■ WORK ORDER ■
Once the pictures are set aside, reproduce the entries below exactly.

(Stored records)
═══

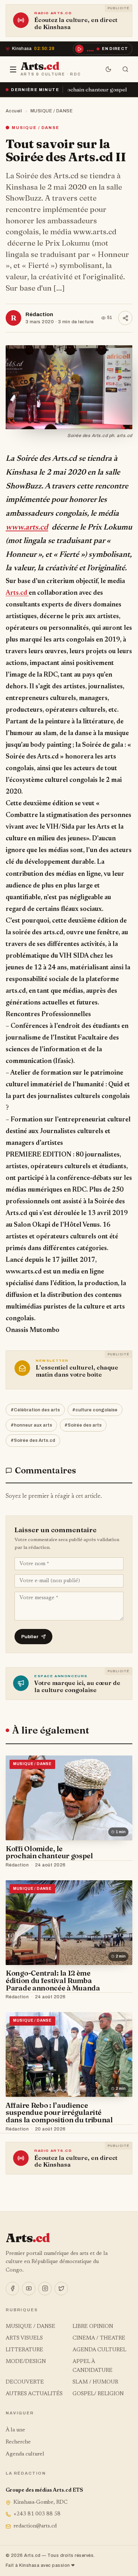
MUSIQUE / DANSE (51, 110)
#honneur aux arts (31, 1425)
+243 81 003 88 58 (37, 2514)
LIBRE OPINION (93, 2326)
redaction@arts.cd (35, 2526)
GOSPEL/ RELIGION (98, 2394)
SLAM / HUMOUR (95, 2382)
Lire (120, 1865)
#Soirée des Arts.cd (33, 1440)
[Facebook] (12, 2288)
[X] (61, 2288)
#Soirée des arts (83, 1425)
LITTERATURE (24, 2350)
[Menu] (13, 69)
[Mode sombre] (108, 69)
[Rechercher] (125, 69)
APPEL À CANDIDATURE (93, 2366)
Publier (30, 1636)
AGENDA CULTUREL (99, 2350)
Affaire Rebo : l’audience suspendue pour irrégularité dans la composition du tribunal (59, 2112)
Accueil (14, 110)
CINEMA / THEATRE (99, 2338)
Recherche (18, 2442)
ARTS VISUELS (24, 2338)
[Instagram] (45, 2288)
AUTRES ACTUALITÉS (34, 2394)
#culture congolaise (94, 1409)
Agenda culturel (25, 2454)
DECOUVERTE (25, 2382)
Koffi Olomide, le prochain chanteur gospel (49, 1852)
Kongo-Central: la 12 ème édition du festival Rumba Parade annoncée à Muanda (53, 1980)
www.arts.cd (27, 527)
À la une (15, 2430)
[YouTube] (28, 2288)
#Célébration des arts (35, 1409)
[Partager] (125, 318)
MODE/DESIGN (26, 2361)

═══

■ RESPONSE TO THE TASK ■
MUSIQUE / DANSE (51, 110)
#honneur aux arts (31, 1425)
+243 81 003 88 58 (37, 2514)
LIBRE OPINION (93, 2326)
redaction@arts.cd (35, 2526)
GOSPEL/ RELIGION (98, 2394)
SLAM / HUMOUR (95, 2382)
Lire (120, 1865)
#Soirée des Arts.cd (33, 1440)
[Facebook] (12, 2288)
[X] (61, 2288)
#Soirée des arts (83, 1425)
LITTERATURE (24, 2350)
[Menu] (13, 69)
[Mode sombre] (108, 69)
[Rechercher] (125, 69)
APPEL À CANDIDATURE (93, 2366)
Publier (30, 1636)
AGENDA CULTUREL (99, 2350)
Affaire Rebo : l’audience suspendue pour irrégularité dans la composition du tribunal (59, 2112)
Accueil (14, 110)
CINEMA / THEATRE (99, 2338)
Recherche (18, 2442)
ARTS VISUELS (24, 2338)
[Instagram] (45, 2288)
AUTRES ACTUALITÉS (34, 2394)
#culture congolaise (94, 1409)
Agenda culturel (25, 2454)
DECOUVERTE (25, 2382)
Koffi Olomide, le prochain chanteur gospel (49, 1852)
Kongo-Central: la 12 ème édition du festival Rumba Parade annoncée à Muanda (53, 1980)
www.arts.cd (27, 527)
À la une (15, 2430)
[YouTube] (28, 2288)
#Célébration des arts (35, 1409)
[Partager] (125, 318)
MODE/DESIGN (26, 2361)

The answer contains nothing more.